Pronunciation of rebut

The "weak vowel merger": unstressed /ɪ/ often can be /ə/

In fully unstressed syllables, many English speakers don't have a clear distinction between /ə/ and /ɪ/. This has been called the "weak vowel merger". Most transcriptions of American English include the weak vowel merger, and generally transcribe the merged vowel as /ə/.

There are a few contexts where /ɪ/ is typically transcribed even in American English, though, like in the ending -ic as in the word static. I'm not to what extent this is predictable from the phonological context. In the context of Australian English, which is also supposed to show this merger, Cox and Palethorpe (2018) say "/ɪ/ is typically retained in suffixes like -ish, -ic, -ism, -ing, and /ɪ/ often still occurs when the following consonant is postalveolar or velar but this could possibly be considered allophonic (or free variation) e.g. paddock, stomach, beverage, manage" (p. 89).

Another complication is that some speakers who have this merger do use somewhat different qualities on average for word-final and non-word-final /ə/, and the word-final quality is retained even when a consonant like /z/ or /d/ is added by inflection. For speakers with this kind of "Rosa's" vs. "Roses" distinction, non-word-final schwa tends to be phonetically closer/higher than word-final schwa.

The complementary distribution of /ə/ and /ʌ/

In primary-stressed syllables, many English speakers don't have any distinction at all between /ə/ and /ʌ/. (Other speakers do report distinguishing stressed /ə/ and /ʌ/, e.g. in just "only" /ˈdʒəst/ vs. dust /ˈdʌst/.) If we assume that non-primary-stressed syllables containing /ʌ/ always have some kind of secondary or minor stress, then /ə/ and /ʌ/ are in complementary distribution for these speakers as long as we specify the stress pattern of a word.

This can be analyzed in different ways. One common way is to say that the phoneme /ə/ is phonologically restricted to unstressed syllables. But we could also say that /ə/ and /ʌ/ are not in fact distinct phonemes for these speakers.

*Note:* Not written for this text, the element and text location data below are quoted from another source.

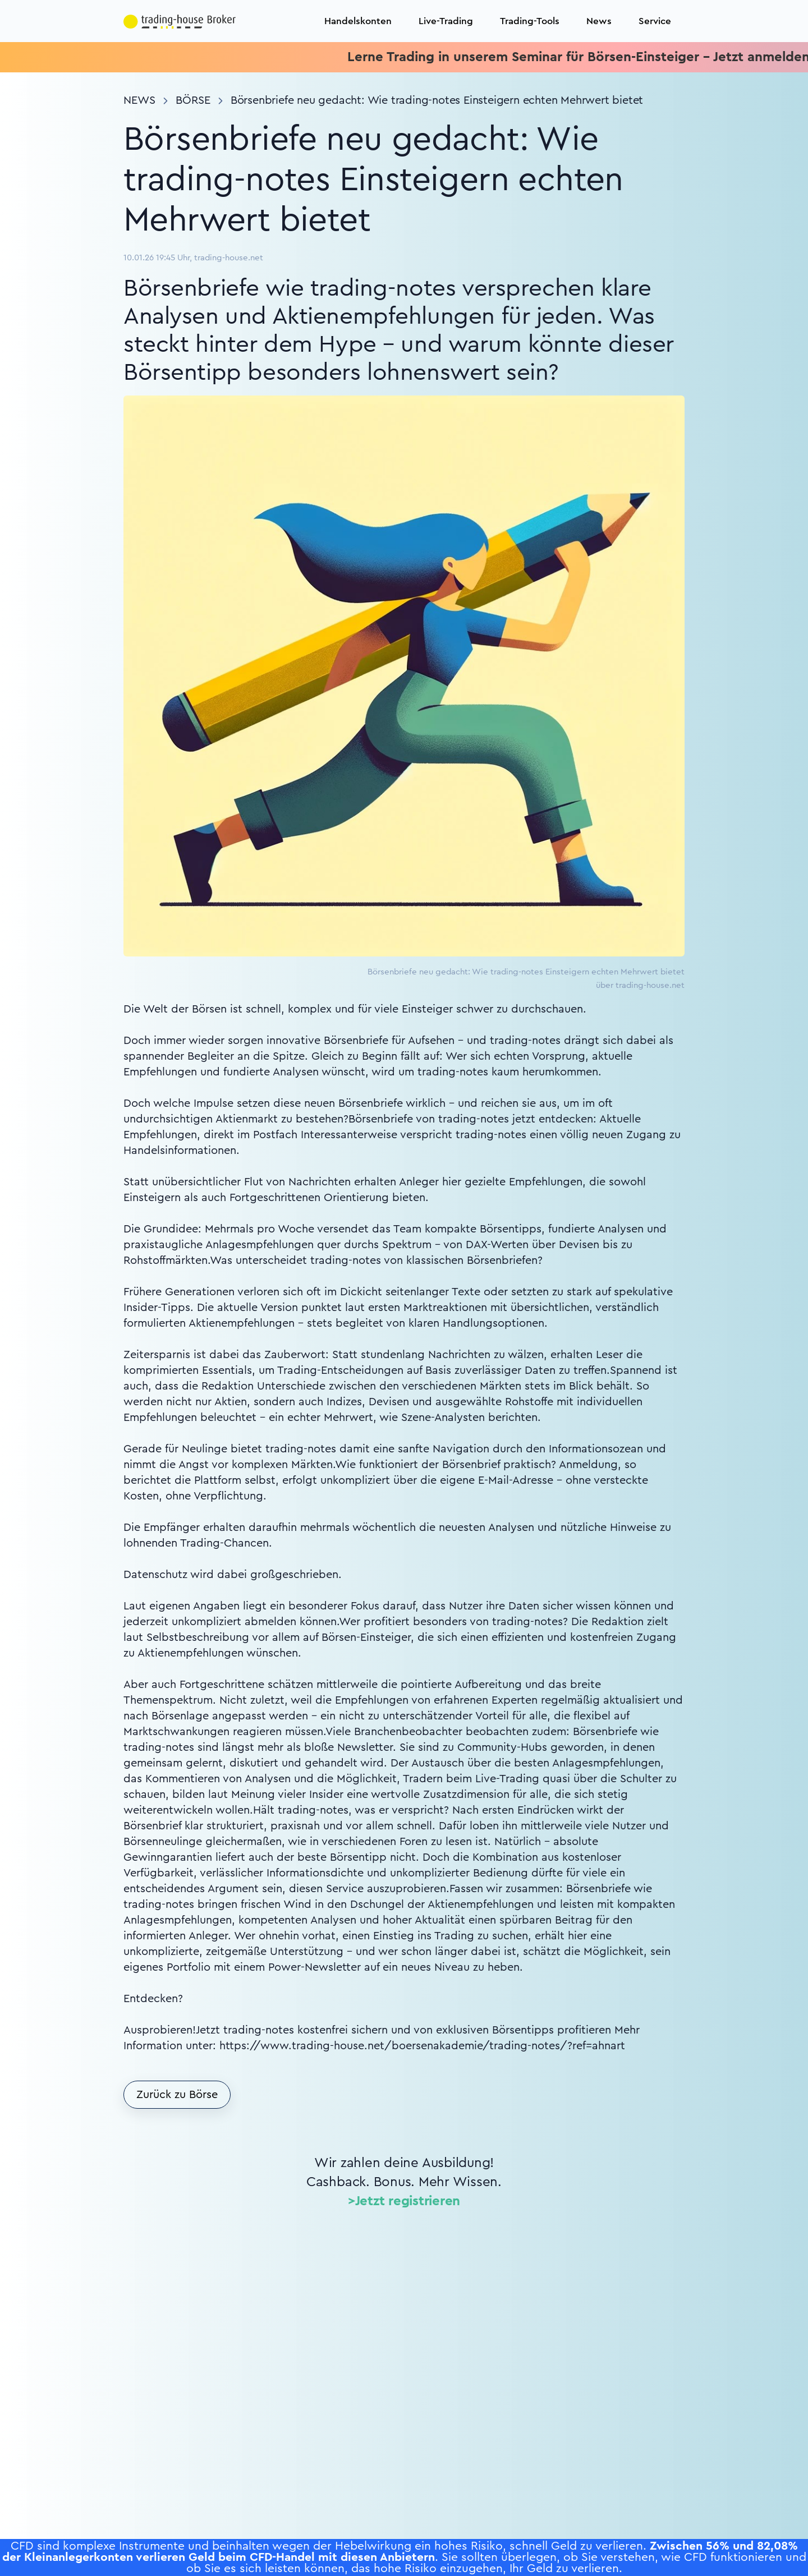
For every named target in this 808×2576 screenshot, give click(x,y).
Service (655, 21)
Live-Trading (446, 21)
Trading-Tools (529, 21)
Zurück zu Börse (177, 2094)
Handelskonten (358, 21)
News (599, 21)
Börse (193, 100)
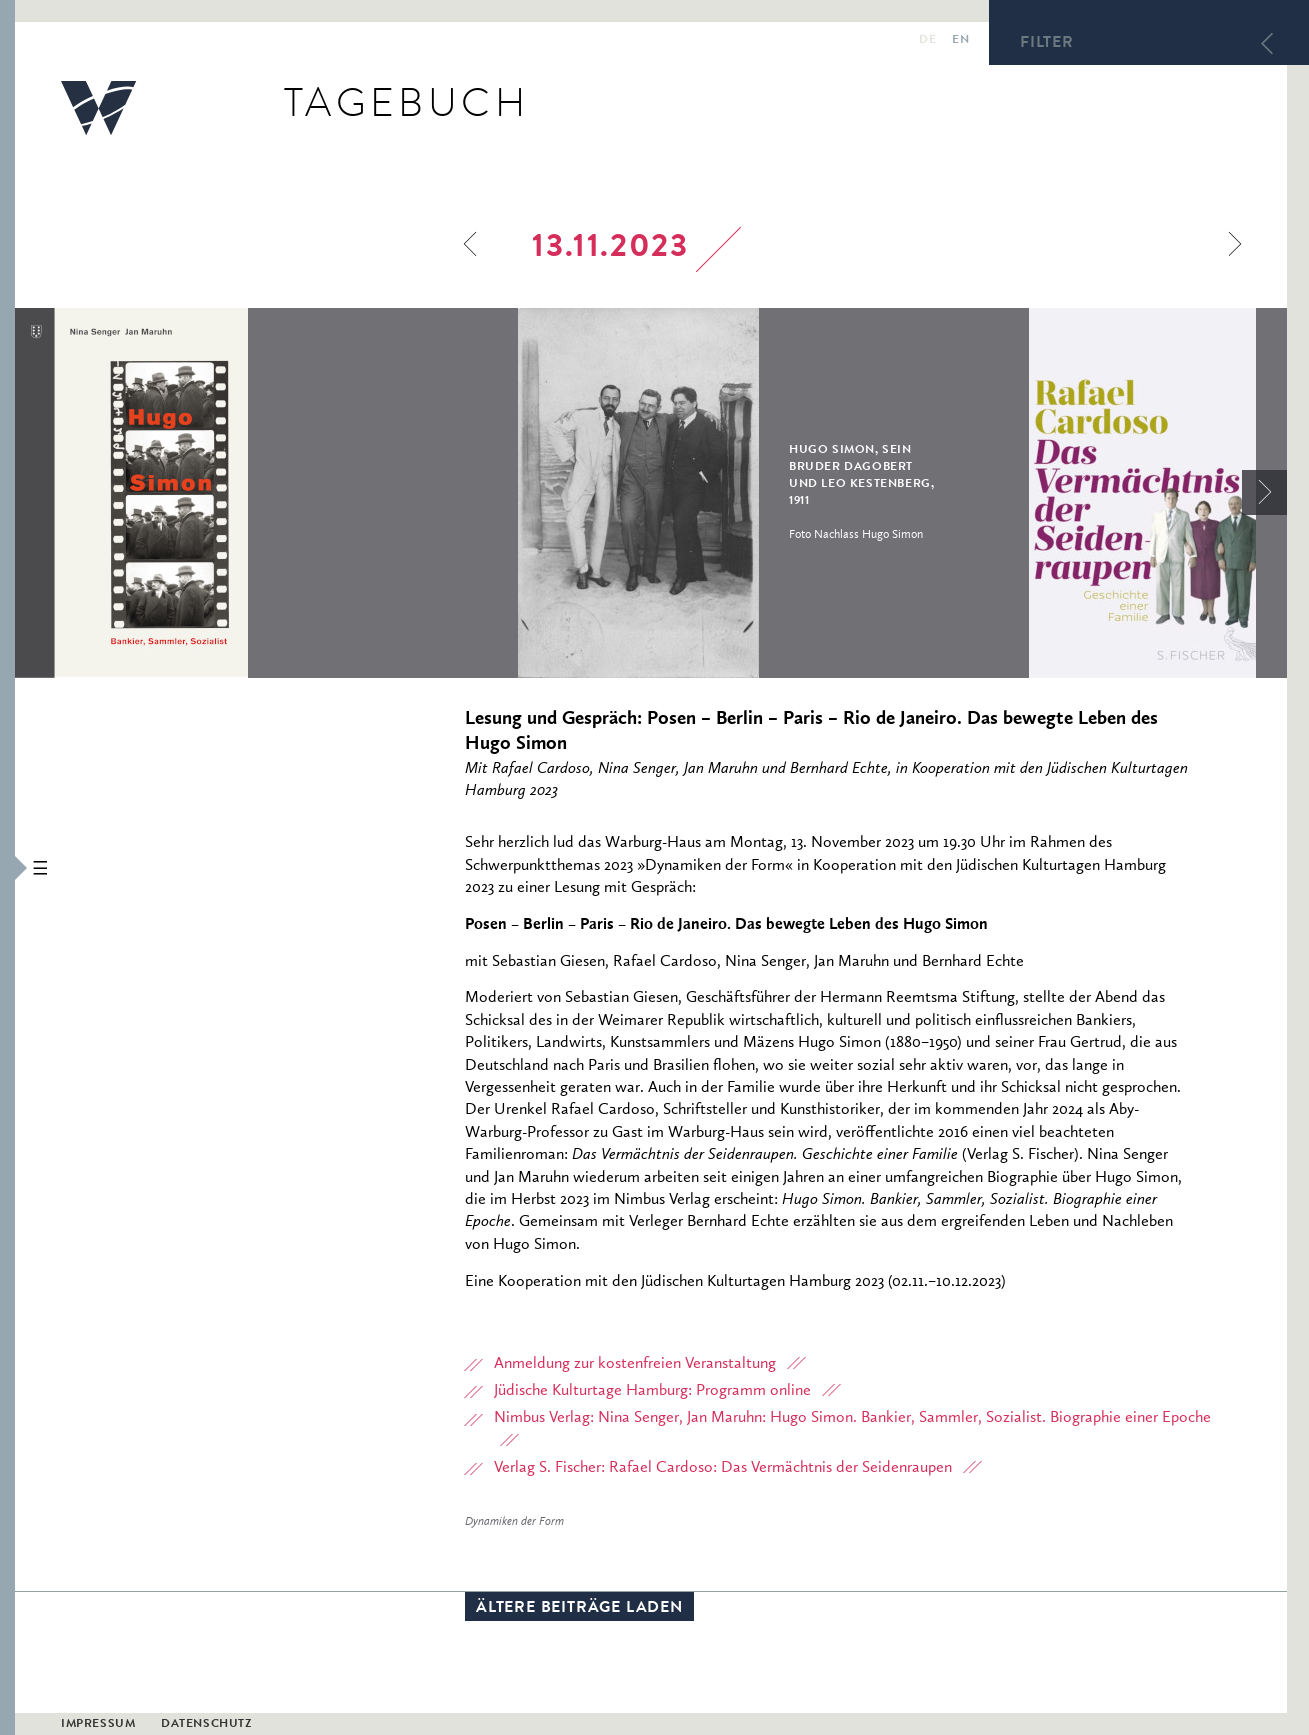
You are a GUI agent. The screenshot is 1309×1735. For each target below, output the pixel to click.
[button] (7, 867)
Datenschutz (206, 1725)
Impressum (98, 1725)
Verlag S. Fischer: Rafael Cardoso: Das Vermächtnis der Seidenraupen (723, 1468)
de (927, 41)
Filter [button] (1047, 44)
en (960, 41)
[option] (266, 493)
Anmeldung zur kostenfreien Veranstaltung (635, 1364)
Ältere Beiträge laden (579, 1609)
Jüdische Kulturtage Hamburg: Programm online (652, 1391)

Even if we don't actually adopt that viewpoint as a matter of technical analysis, the complementary distribution of /ə/ and /ʌ/ in the accents of these speakers means that we can unambiguously transcribe the phoneme /ʌ/ with the symbol "ə". Dictionary authors might choose to do this to reduce the number of unfamiliar symbols in their transcription scheme. I think that the symbol "ə" is more widely recognized than the symbol "ʌ", and most dictionaries are designed for a non-expert audience.